Montreal's West Island is known for being a safe, family-friendly suburb. But despite appearances, there is an active criminal undercurrent in the region.
"[Gangs are] present, but it's under control," said Montreal police Commander Antonio Iannantuoni.
Mahad Al Mustaqim, 24, joined a West Island street gang when he was a teenager.
As the the eldest of nine kids, Al Mustaqim said he didn't have anyone to look up to, so the street gang became his family.
Al Mustaqim climbed the ranks quickly and eventually had 20 men working under him.
"When I showed the older guys I had balls … I had the courage to do things, they got me quick," he said.
Soon drugs and violence became a regular part of Al Mustaqim's life.
By the time he was 15 years-old, Al Mustaqim had been arrested. Over the years, he continued to cycle through the justice system for charges ranging from attempted murder to gun possession and extortion.
At one point, Al Mustaqim says he nearly died.

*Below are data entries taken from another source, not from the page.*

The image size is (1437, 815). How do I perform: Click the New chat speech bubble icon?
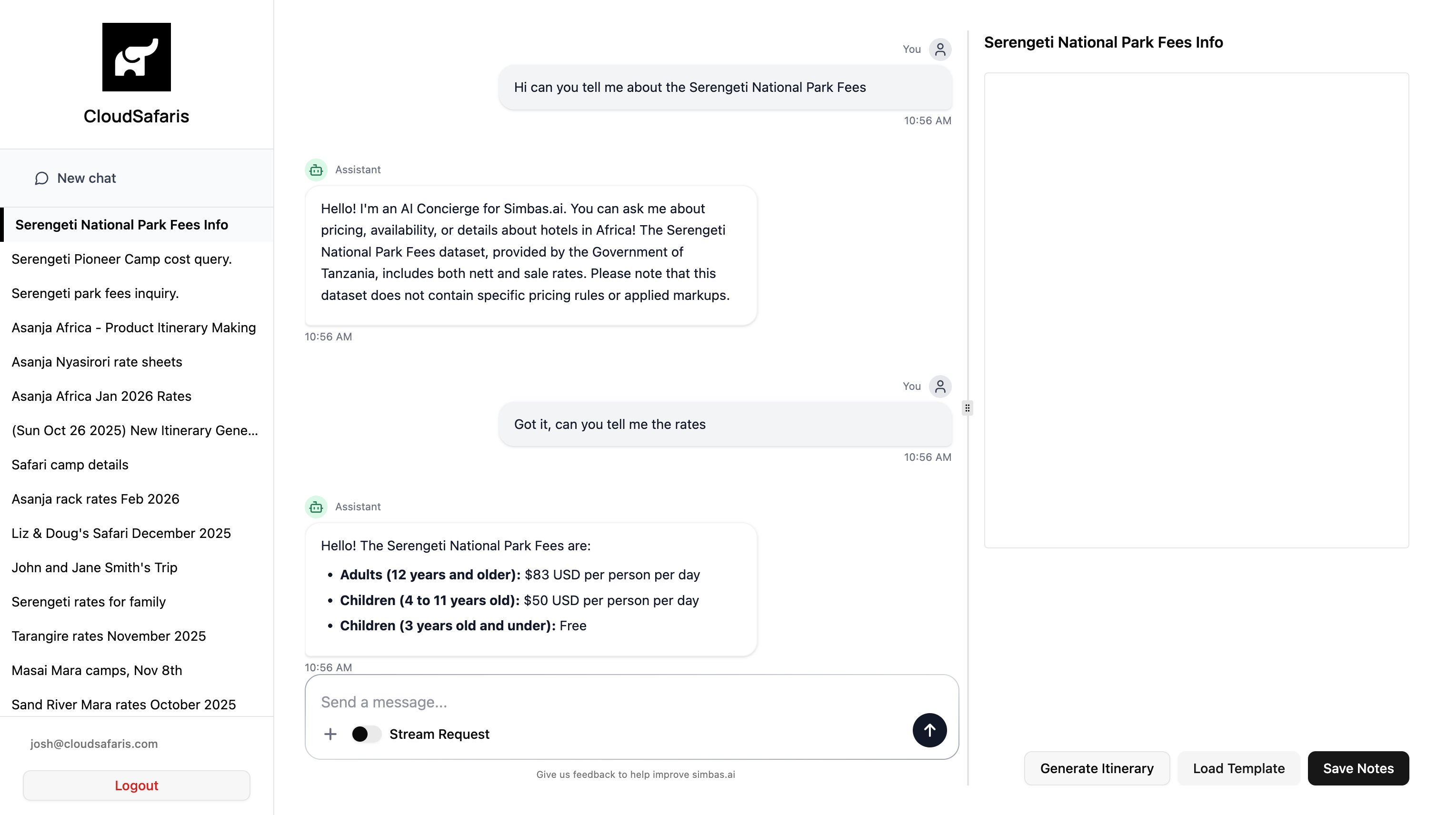pyautogui.click(x=41, y=178)
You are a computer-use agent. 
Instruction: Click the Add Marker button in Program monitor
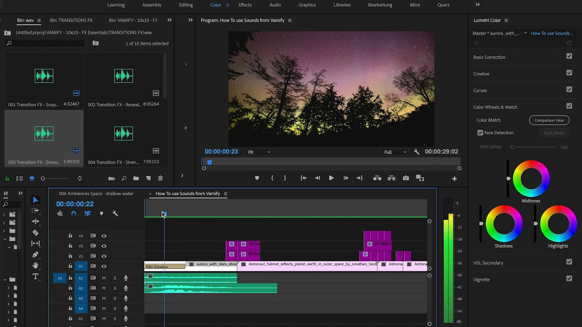(x=257, y=178)

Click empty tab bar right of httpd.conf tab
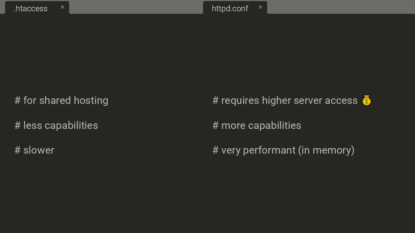coord(341,7)
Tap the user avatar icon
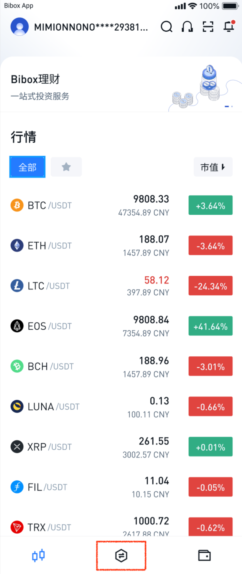Screen dimensions: 242x574 coord(20,27)
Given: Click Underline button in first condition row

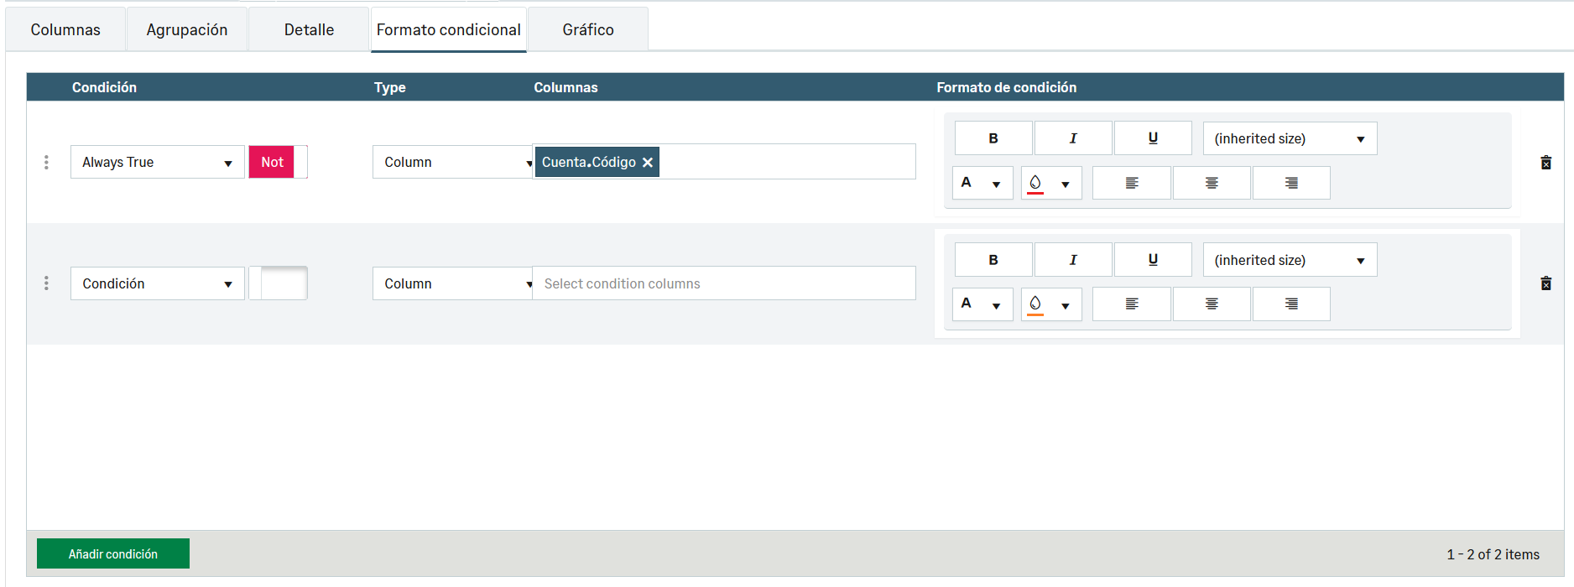Looking at the screenshot, I should click(x=1153, y=138).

A rival gang member shot him in the back while he was trying to run away.
"It was not my time to die," Al Mustaqim said.
After his third prison sentence, Al Mustaqim decided to turn to Islam and change his lifestyle.
"I was trying to look for something, trying to look for happiness and [now] I find it in the religion," he says.

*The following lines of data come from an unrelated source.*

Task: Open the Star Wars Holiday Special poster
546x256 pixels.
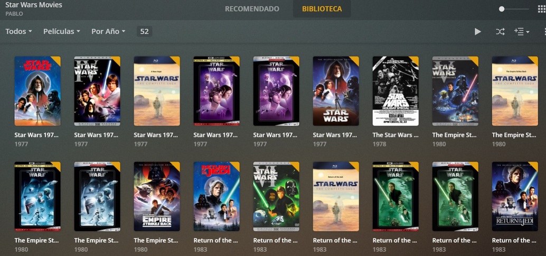Action: [396, 91]
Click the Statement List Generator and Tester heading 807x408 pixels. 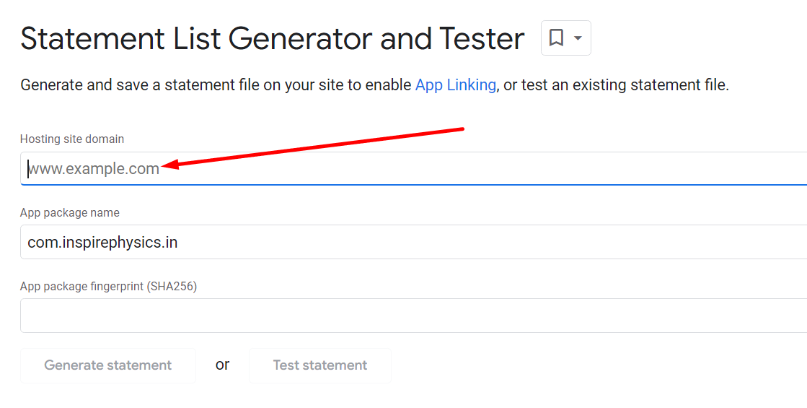[273, 39]
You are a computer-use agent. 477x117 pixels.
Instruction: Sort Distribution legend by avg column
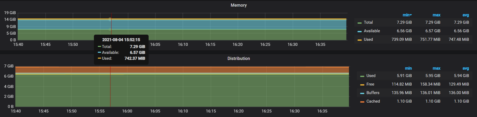point(466,68)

Now he shares his story with other kids in the hopes that his life will serve as an example.
Gang rivalry surrounds recent West Island murder
In 2009 police launched Project ONDÉE following a wave of shootings in Montreal. The investigation targeted two groups who were fighting over the sale of narcotics in Pierrefonds.
The major police operation led to 18 arrests, but Iannantuoni says that gang activity has not decreased since.
Reputed gang leader Jonathan Klor was one of those arrested. He was sentenced to 14 years in prison on Sept. 28.
The same week Klor was sentenced, a fellow gang member was shot and killed.
On Sept. 23, a passerby discovered Jonathan Castilho unconscious near the Beaconsfield train station on Montreal's West Island.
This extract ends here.